▶ Ketentuan Tugas A:
Tuliskan kembali bagian teks tentang khutbah Idul Fitri, mulai dari "3. Khutbah pertama" dan berlanjut hingga "Mendoakan kaum muslimin.".

▶ Kutipan Halaman:
2. Khutbah Idul Fitri dilaksanakan dengan dua khutbah, dilaksanakan dengan berdiri dan di antara keduanya dipisahkan dengan duduk sejenak.
3. Khutbah pertama dimulai dengan takbir sebanyak 9 kali, sedangkan pada khutbah kedua dimulai dengan takbir 7 kali.
4. Khutbah pertama dilakukan dengan cara sebagai berikut:
- Membaca takbir sebanyak sembilan kali;
- Memuji Allah dengan sekurang-kurangnya membaca 'Alhamdulillah';
- Membaca selawat Nabi Muhammad SAW;
- Berwasiat tentang takwa;
- Membaca ayat Al Quran.
5. Khutbah kedua dilakukan dengan cara sebagai berikut:
- Membaca takbir sebanyak tujuh kali;
- Memuji Allah dengan sekurang-kurangnya membaca 'Alhamdulillah';
- Membaca selawat Nabi Muhammad SAW;
- Berwasiat tentang takwa;
- Mendoakan kaum muslimin.

▶ Data Kerja:
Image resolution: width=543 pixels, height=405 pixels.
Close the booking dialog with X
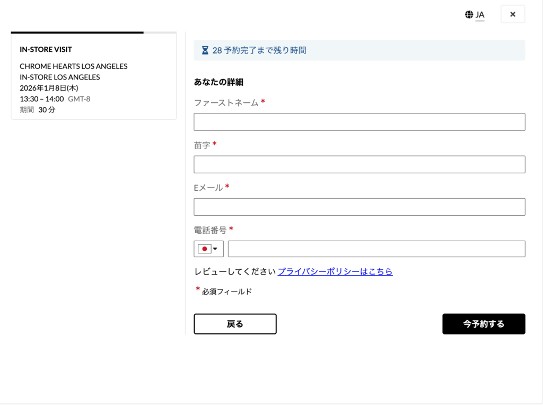click(512, 14)
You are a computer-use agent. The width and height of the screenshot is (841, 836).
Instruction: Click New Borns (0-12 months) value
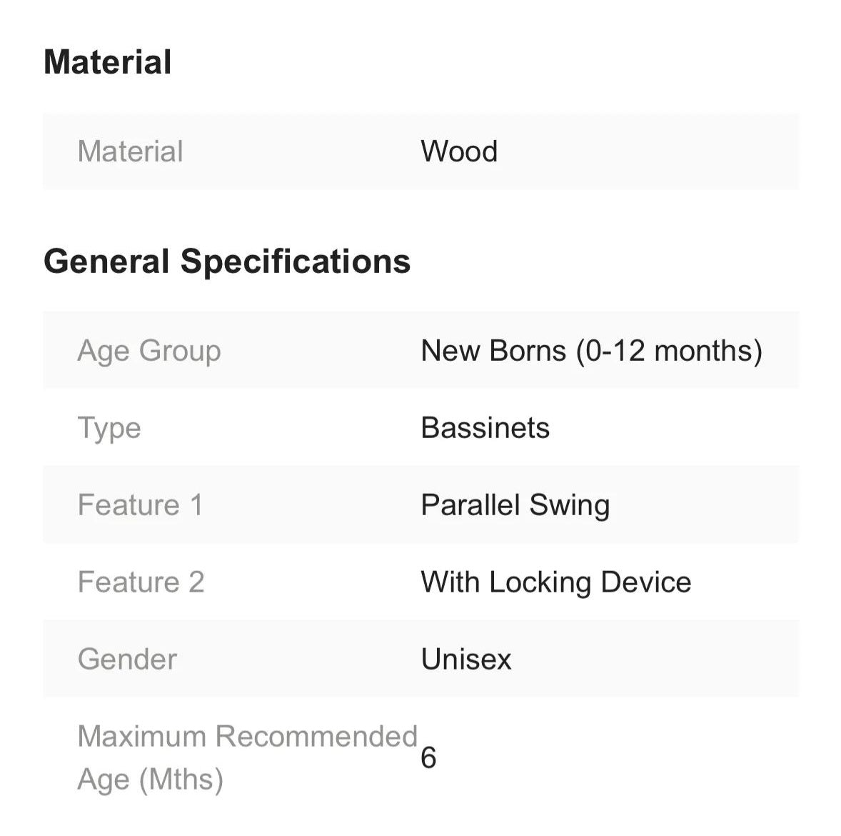click(592, 351)
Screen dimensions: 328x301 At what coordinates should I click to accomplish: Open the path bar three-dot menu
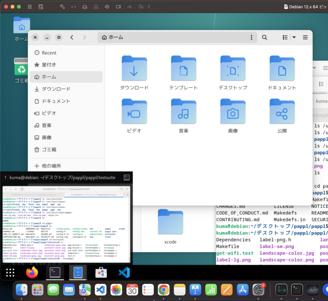[251, 37]
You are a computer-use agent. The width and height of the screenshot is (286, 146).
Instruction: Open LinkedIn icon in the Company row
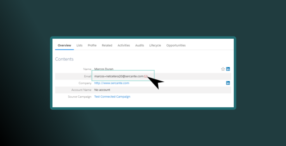(228, 83)
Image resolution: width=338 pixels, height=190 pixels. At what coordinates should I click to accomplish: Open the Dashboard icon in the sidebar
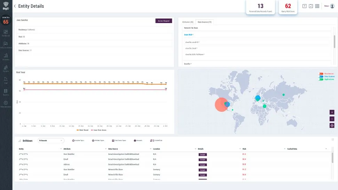pos(6,32)
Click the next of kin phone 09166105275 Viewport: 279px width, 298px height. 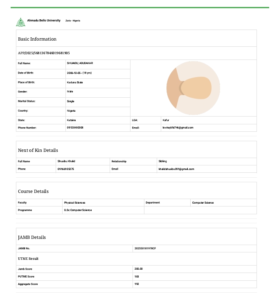coord(66,169)
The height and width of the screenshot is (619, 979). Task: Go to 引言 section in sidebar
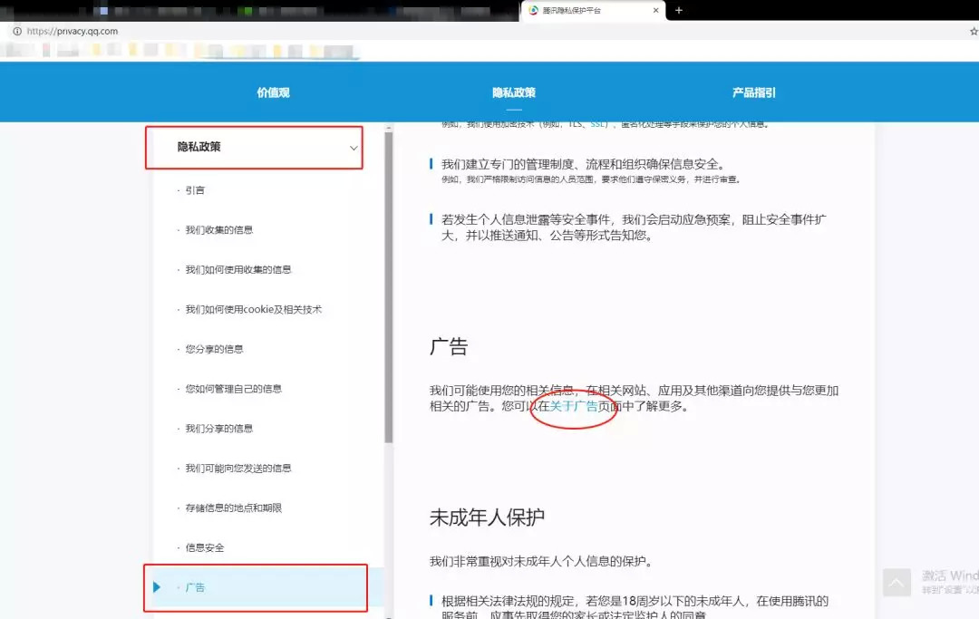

▶ Ketentuan Tugas B:
Hitunglah jumlah baris yang memuat kata "sidebar", dengan membedakan huruf besar dan huruf kecil. Jawab dengan angkanya saja.

▶ Jawaban Tugas A:
3. Khutbah pertama dimulai dengan takbir sebanyak 9 kali, sedangkan pada khutbah kedua dimulai dengan takbir 7 kali.
4. Khutbah pertama dilakukan dengan cara sebagai berikut:
- Membaca takbir sebanyak sembilan kali;
- Memuji Allah dengan sekurang-kurangnya membaca 'Alhamdulillah';
- Membaca selawat Nabi Muhammad SAW;
- Berwasiat tentang takwa;
- Membaca ayat Al Quran.
5. Khutbah kedua dilakukan dengan cara sebagai berikut:
- Membaca takbir sebanyak tujuh kali;
- Memuji Allah dengan sekurang-kurangnya membaca 'Alhamdulillah';
- Membaca selawat Nabi Muhammad SAW;
- Berwasiat tentang takwa;
- Mendoakan kaum muslimin.

▶ Jawaban Tugas B:
2